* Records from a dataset
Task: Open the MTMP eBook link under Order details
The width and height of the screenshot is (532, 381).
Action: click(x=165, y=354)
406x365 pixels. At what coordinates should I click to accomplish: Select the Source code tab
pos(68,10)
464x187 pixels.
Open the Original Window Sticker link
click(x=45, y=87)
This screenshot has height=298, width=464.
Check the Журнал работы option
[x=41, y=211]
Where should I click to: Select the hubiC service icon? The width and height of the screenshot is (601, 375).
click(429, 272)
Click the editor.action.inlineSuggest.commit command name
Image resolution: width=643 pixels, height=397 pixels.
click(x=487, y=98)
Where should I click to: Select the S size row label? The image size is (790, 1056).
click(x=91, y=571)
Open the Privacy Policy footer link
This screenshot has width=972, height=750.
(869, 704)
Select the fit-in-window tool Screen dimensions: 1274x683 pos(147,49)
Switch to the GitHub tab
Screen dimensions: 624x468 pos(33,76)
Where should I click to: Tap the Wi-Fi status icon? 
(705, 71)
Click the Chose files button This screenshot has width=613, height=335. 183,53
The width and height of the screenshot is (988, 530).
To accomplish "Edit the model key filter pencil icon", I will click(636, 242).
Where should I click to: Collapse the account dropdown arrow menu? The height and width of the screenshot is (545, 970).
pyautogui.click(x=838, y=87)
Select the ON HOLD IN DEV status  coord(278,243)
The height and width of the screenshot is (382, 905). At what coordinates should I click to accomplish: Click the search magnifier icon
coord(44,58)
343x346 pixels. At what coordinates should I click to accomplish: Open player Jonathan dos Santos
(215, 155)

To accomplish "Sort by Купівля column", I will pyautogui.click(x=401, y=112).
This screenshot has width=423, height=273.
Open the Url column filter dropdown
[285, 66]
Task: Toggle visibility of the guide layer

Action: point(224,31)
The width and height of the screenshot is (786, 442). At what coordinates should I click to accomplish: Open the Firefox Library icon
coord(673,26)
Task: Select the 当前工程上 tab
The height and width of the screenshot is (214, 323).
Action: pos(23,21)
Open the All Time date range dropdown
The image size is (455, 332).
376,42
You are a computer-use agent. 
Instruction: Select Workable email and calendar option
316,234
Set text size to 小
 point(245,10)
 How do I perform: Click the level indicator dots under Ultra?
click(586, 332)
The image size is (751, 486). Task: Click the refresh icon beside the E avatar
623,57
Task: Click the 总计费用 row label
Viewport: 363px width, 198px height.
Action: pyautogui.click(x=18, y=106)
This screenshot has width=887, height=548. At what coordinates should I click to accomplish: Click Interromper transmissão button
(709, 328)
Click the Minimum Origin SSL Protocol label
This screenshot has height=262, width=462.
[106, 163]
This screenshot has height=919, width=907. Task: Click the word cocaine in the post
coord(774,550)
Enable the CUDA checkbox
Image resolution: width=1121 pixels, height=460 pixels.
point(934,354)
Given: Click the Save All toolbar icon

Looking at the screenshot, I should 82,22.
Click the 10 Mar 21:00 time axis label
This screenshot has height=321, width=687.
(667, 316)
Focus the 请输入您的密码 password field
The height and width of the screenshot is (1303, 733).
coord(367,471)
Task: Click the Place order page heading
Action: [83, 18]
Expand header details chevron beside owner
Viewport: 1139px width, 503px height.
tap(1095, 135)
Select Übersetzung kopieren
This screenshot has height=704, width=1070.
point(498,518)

* Task to complete
Write out the material from the line containing "343x346 pixels. At" through the line containing "click(586, 332)" as a JSON list of strings, one string per line, skipping blank lines.

* Result for this exercise
[
  "343x346 pixels. At what coordinates should I click to accomplish: Open player Jonathan dos Santos",
  "(215, 155)",
  "To accomplish \"Sort by Купівля column\", I will pyautogui.click(x=401, y=112).",
  "This screenshot has width=423, height=273.",
  "Open the Url column filter dropdown",
  "[285, 66]",
  "Task: Toggle visibility of the guide layer",
  "Action: point(224,31)",
  "The width and height of the screenshot is (786, 442). At what coordinates should I click to accomplish: Open the Firefox Library icon",
  "coord(673,26)",
  "Task: Select the 当前工程上 tab",
  "The height and width of the screenshot is (214, 323).",
  "Action: pos(23,21)",
  "Open the All Time date range dropdown",
  "The image size is (455, 332).",
  "376,42",
  "You are a computer-use agent. ",
  "Instruction: Select Workable email and calendar option",
  "316,234",
  "Set text size to 小",
  " point(245,10)",
  " How do I perform: Click the level indicator dots under Ultra?",
  "click(586, 332)"
]